While Disney’s exclusive streaming platform has certainly carried the company as Disney Parks and other avenues have hemorrhaged money during the COVID-19 outbreak, that doesn’t mean it’s profitable. Surprised?
According to a CNN report:
Despite this year’s whopping success, Disney+ has a long way to go before it’s profitable. Disney+ could end up losing $2 billion for its parent company this year and another $2.2 billion in fiscal year 2021, according to estimates from media research firm MoffettNathanson….Disney projects its service will become profitable sometime in its fiscal 2024 year. Michael Nathanson, a media analyst and founding partner of MoffettNathanson, concurs.
This “whopping success” CNN refers to includes the fact that Disney+ — which celebrates its one-year anniversary today, November 12 — far surpassed its subscriber goals over the course of its first 12 months.
According to The Walt Disney Company’s official earnings report, released today:
“The real bright spot has been our direct-to-consumer business, which is key to the future of our company, and on this anniversary of the launch of Disney+ we’re pleased to report that, as of the end of the fourth quarter, the service had more than 73 million paid subscribers – far surpassing our expectations in just its first year.”
As a matter of fact, the streaming service is on track to reach 155 million subscribers by 2024 if it’s present trajectory continues.
Of the success of direct-to-consumer revenue, Disney also stated:
“Direct-to-Consumer & International revenues for the quarter increased 41% to $4.9 billion and segment operating loss decreased from $751 million to $580 million. The decrease in operating loss was primarily due to improved results at Hulu and ESPN+, partially offset by higher costs at Disney+, driven by the ongoing rollout and a decrease at our international channels.”
So, what does all of this mean?
Hearing that Disney+ isn’t profitable is jarring initially, but The Walt Disney Company actually has nothing to worry about. For large corporations, having new services remain in the red for a period of time after the debut is normal — the expense that goes into launching brand new platforms takes time to recoup.
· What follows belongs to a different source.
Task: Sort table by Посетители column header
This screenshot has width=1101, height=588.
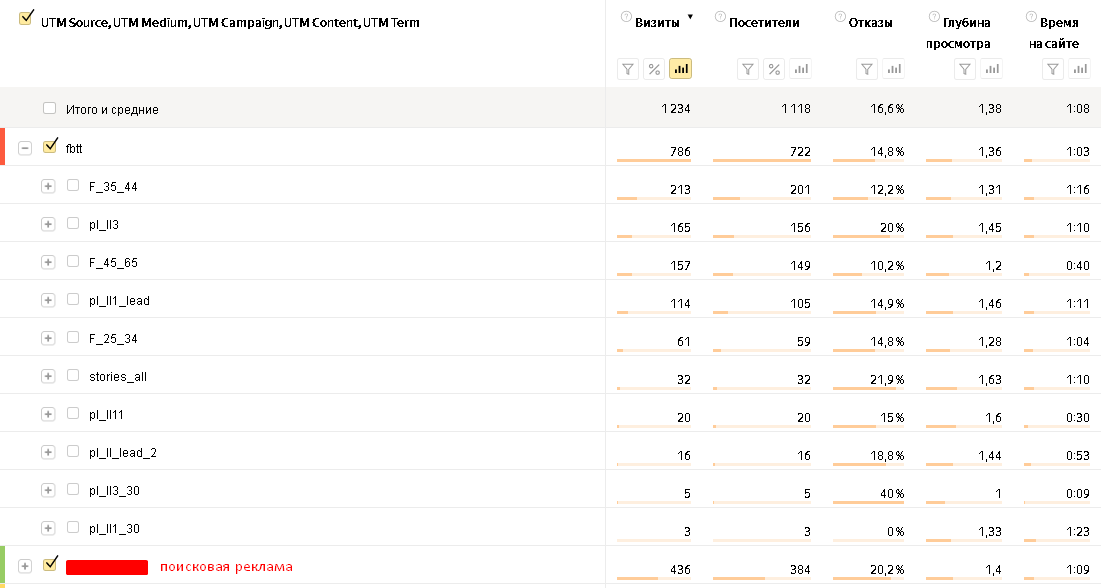Action: [x=765, y=22]

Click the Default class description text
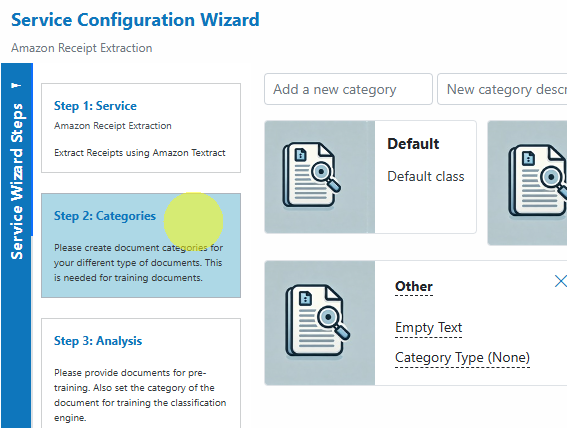coord(426,176)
Therefore, even though these numbers might surprise Disney fans, the odds are good that Walt Disney Company executives, including CEO Bob Chapek, Executive Chairman Bob Iger, and new head of streaming, Kareem Daniel, are not surprised.
In fact, they are probably thrilled that Disney+ is doing as well as it is and may even be on track to reach profitability sooner than expected thanks to the boon the streaming service has experienced as COVID-19 rages on.
What are your thoughts on Disney+ not being profitable for years yet?